Segment Open

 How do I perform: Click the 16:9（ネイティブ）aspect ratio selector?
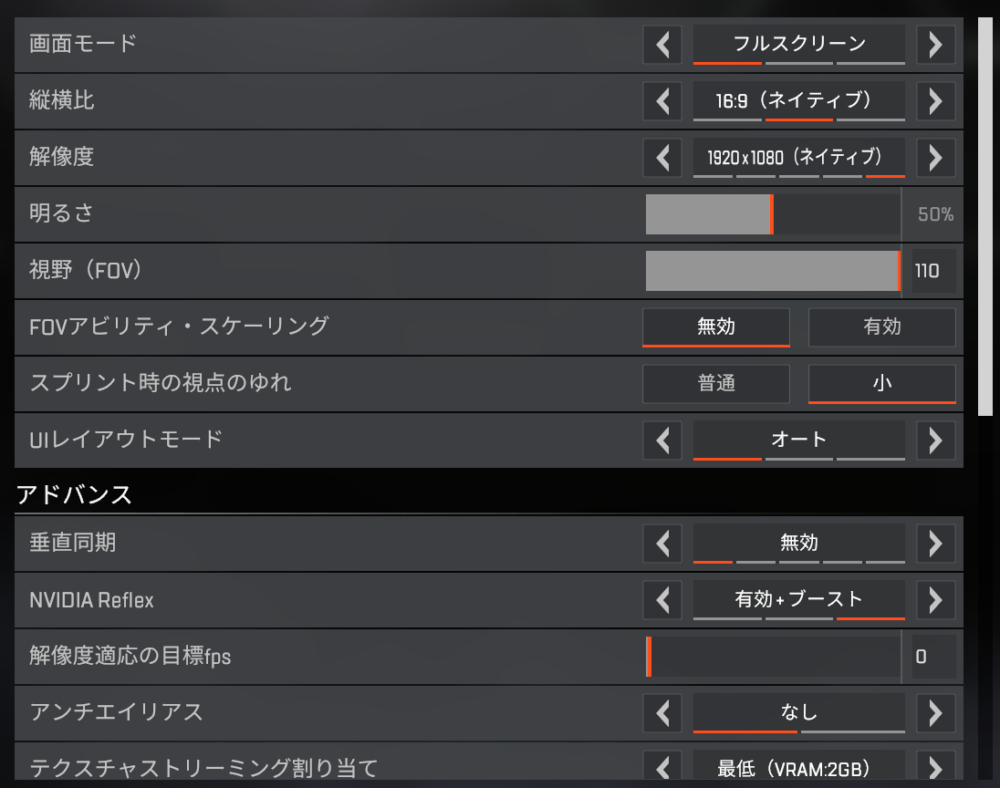(799, 101)
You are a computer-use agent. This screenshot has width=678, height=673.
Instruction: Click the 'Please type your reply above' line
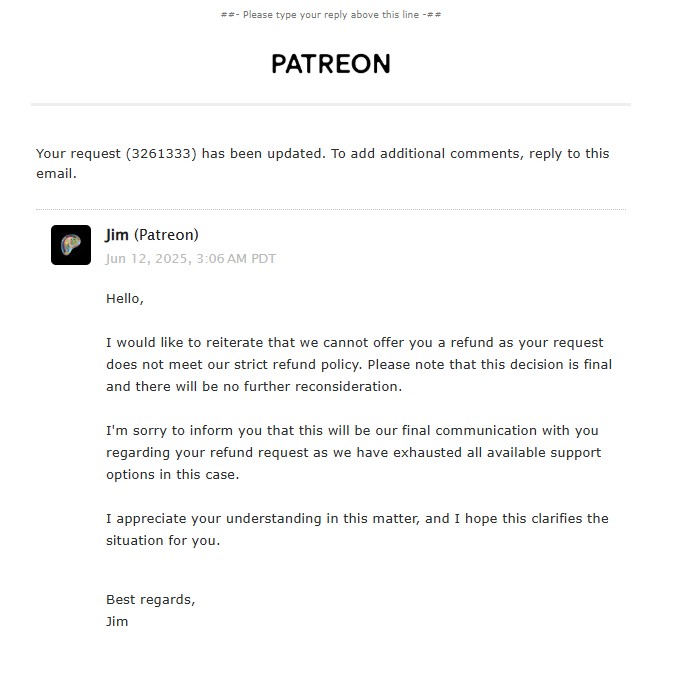coord(331,15)
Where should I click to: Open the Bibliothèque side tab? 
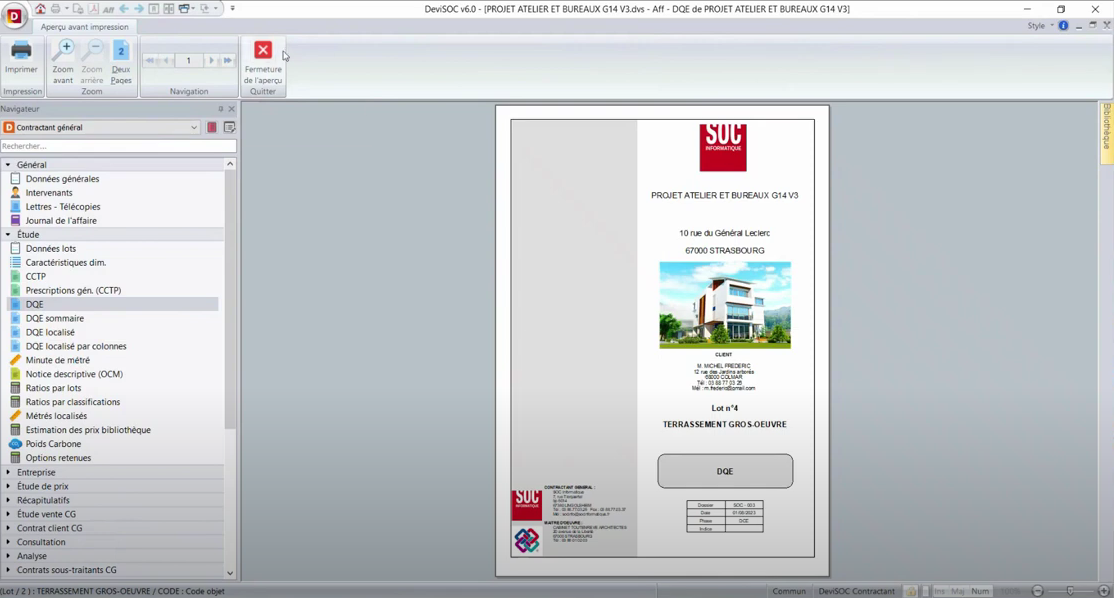pyautogui.click(x=1106, y=130)
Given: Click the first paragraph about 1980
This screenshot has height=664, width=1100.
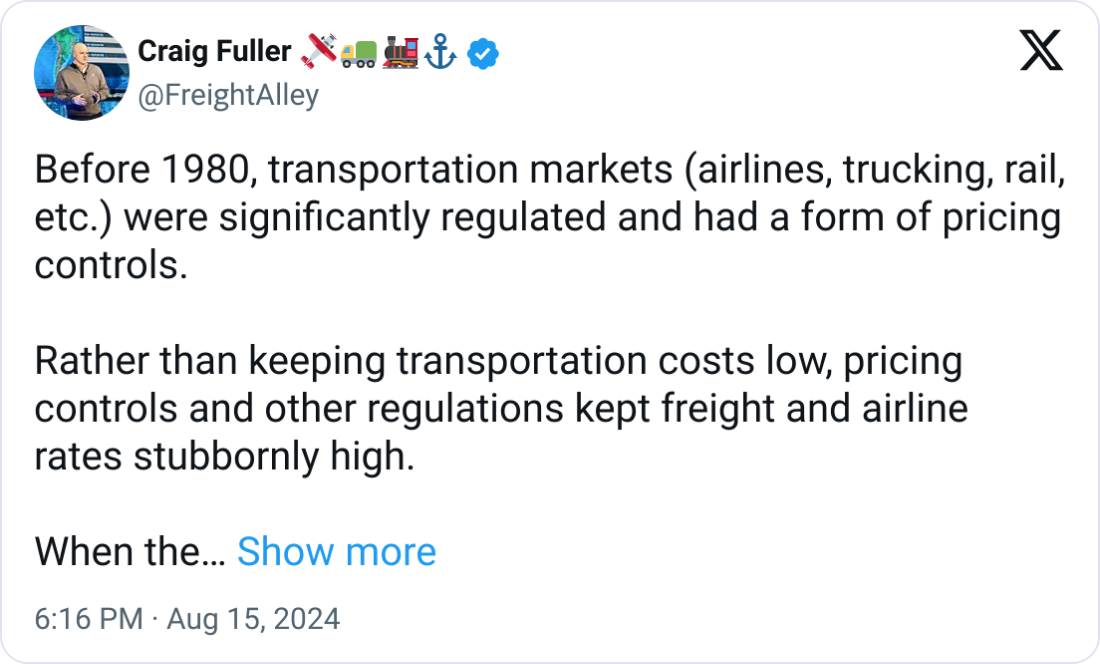Looking at the screenshot, I should point(550,217).
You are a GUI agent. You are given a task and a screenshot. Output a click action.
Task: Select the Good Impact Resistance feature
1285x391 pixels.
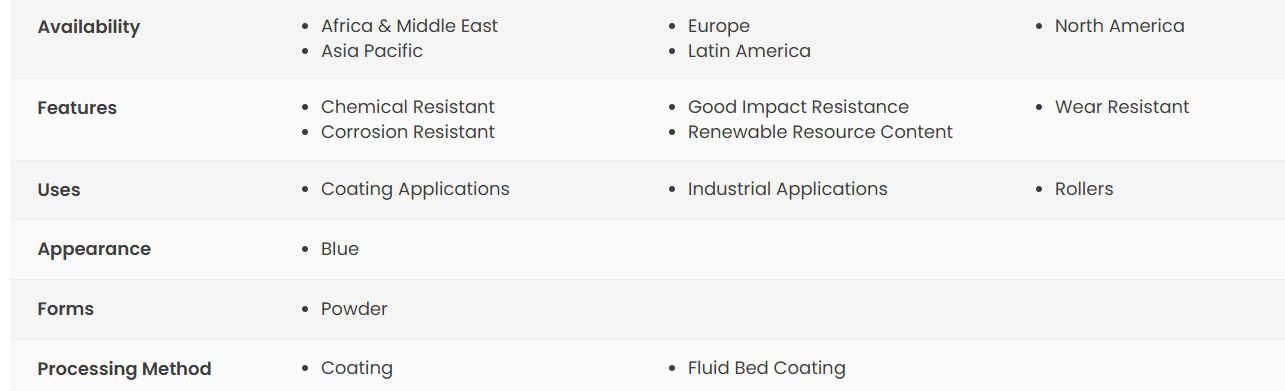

Segment Closed

▶ _THE PROBLEM_
Give again, word for word, the lines from the one containing "Given: Click the first paragraph about 1980" through the last line of the entries, with pictures omitted and nothing added.

▶ _EXERCISE OUTPUT_
Given: Click the first paragraph about 1980
This screenshot has height=664, width=1100.
Looking at the screenshot, I should point(550,217).
You are a GUI agent. You are given a task and a screenshot. Output a click action.
Task: Select the Good Impact Resistance feature
1285x391 pixels.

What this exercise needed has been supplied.